Quantum annealers require accurate control and optimized operation schemes to reduce noise levels, in order to eventually demonstrate a computational advantage over classical algorithms. We study a high coherence four-junction capacitively shunted flux qubit (CSFQ), using dispersive measurements to extract system parameters and model the device. Josephson junction asymmetry inherent to the device causes a deleterious nonlinear cross-talk when annealing the qubit. We implement a nonlinear annealing path to correct the asymmetry in situ, resulting in a substantial increase in the probability of the qubit being in the correct state given an applied flux bias. We also confirm the multi-level structure of our CSFQ circuit model by annealing it through small spectral gaps and observing quantum signatures of energy level crossings.

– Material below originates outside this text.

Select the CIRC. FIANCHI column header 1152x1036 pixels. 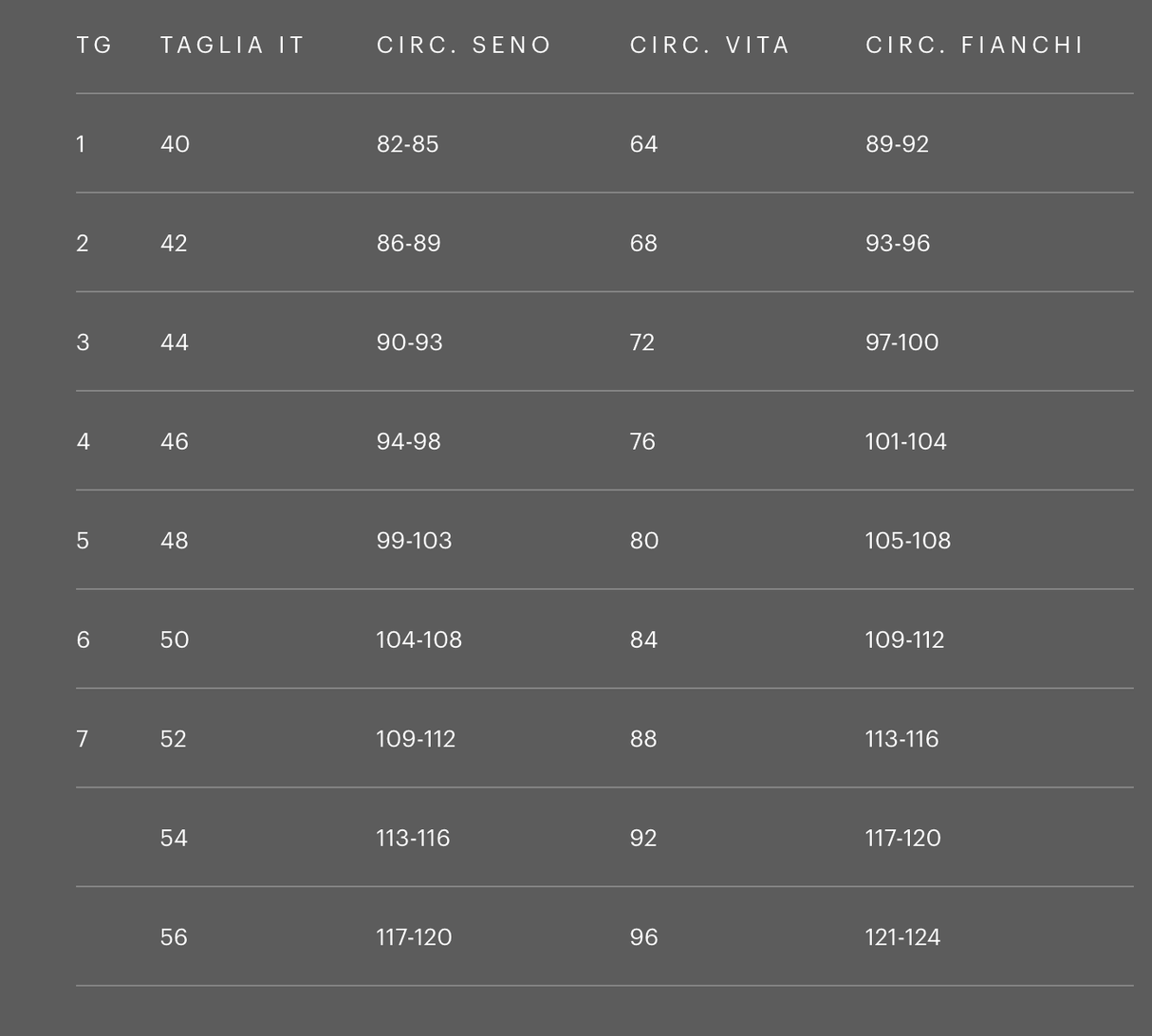coord(975,46)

Our results demonstrate an anneal-path correction scheme designed and implemented to improve control accuracy for high-coherence and high-control quantum annealers, which leads to an enhancement of success probability in annealing protocols.

量子退火器需要精确的控制和优化的操作方案来降低噪声水平，以便最终展示出优于传统算法的计算优势。我们使用色散测量来提取系统参数并对设备进行建模，从而研究了高相干四结电容分流通量量子位（CSFQ）。器件固有的约瑟夫逊结不对称性会导致量子比特退火时产生有害的非线性串扰。我们实施了非线性退火路径来原位校正不对称性，从而在给定的磁通量偏置下，导致量子位处于正确状态的概率大大增加。我们还通过对CSFQ电路模型进行小光谱隙退火并观察能级交叉的量子特征来确认其多级结构。